Generic name: fosamprenavir

Medically reviewed by Drugs.com. Last updated on Feb 6, 2024.

Note: This document contains side effect information about fosamprenavir. Some dosage forms listed on this page may not apply to the brand name Lexiva.

Applies to fosamprenavir: oral suspension, oral tablet.

Serious side effects of Lexiva

Along with its needed effects, fosamprenavir (the active ingredient contained in Lexiva) may cause some unwanted effects. Although not all of these side effects may occur, if they do occur they may need medical attention.

Check with your doctor immediately if any of the following side effects occur while taking fosamprenavir:

More common

Incidence not known

Other side effects of Lexiva

Some side effects of fosamprenavir may occur that usually do not need medical attention. These side effects may go away during treatment as your body adjusts to the medicine. Also, your health care professional may be able to tell you about ways to prevent or reduce some of these side effects.

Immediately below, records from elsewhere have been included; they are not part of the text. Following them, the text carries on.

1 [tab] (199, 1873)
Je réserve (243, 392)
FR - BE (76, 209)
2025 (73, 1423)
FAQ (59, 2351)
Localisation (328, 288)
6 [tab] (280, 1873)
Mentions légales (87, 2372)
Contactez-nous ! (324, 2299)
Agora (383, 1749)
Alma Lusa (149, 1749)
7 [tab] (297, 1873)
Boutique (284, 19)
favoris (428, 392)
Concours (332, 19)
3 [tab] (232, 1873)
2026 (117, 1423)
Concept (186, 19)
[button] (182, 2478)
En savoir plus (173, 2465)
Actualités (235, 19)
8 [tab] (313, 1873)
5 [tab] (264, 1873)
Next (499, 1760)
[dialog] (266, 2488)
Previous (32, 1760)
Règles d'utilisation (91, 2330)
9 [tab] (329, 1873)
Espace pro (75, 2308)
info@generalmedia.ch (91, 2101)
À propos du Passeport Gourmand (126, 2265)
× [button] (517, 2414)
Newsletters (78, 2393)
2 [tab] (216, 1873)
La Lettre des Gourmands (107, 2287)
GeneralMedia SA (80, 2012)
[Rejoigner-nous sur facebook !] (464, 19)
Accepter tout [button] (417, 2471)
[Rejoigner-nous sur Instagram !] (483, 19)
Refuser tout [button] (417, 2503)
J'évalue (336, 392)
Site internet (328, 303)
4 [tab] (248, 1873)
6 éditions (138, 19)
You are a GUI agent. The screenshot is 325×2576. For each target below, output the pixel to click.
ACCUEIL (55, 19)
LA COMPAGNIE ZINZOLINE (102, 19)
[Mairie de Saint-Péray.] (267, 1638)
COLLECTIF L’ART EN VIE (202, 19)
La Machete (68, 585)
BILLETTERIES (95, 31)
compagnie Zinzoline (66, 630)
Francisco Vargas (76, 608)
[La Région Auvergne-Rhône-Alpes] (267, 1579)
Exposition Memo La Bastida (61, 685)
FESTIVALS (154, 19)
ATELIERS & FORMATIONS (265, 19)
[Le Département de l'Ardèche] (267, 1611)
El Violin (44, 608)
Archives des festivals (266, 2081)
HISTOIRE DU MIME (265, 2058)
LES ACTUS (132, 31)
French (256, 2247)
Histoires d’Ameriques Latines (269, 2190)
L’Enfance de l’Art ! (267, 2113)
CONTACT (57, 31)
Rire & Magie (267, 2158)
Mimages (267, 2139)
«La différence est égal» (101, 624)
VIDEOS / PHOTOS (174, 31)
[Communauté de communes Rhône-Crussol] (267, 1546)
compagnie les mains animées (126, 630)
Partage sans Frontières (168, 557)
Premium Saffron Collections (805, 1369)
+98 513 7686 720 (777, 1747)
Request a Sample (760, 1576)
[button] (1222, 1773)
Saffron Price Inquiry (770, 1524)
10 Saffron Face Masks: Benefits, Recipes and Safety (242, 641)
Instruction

Check with your health care professional if any of the following side effects continue or are bothersome or if you have any questions about them:

Less common

Incidence not known

For Healthcare Professionals

Applies to fosamprenavir: oral suspension, oral tablet.

General

Diarrhea, rash, nausea, vomiting, and headache were the most frequent moderate to severe side effects in clinical trials. Discontinuations due to side effects were 6.4% in patients using this drug compared to 5.9% in those using comparator therapies; the most common side effects leading to discontinuation of this drug (incidence up to 1%) included diarrhea, nausea, vomiting, increased AST, increased ALT, and rash.[Ref]

Dermatologic

Very common (10% or more): Skin rash (up to 19%)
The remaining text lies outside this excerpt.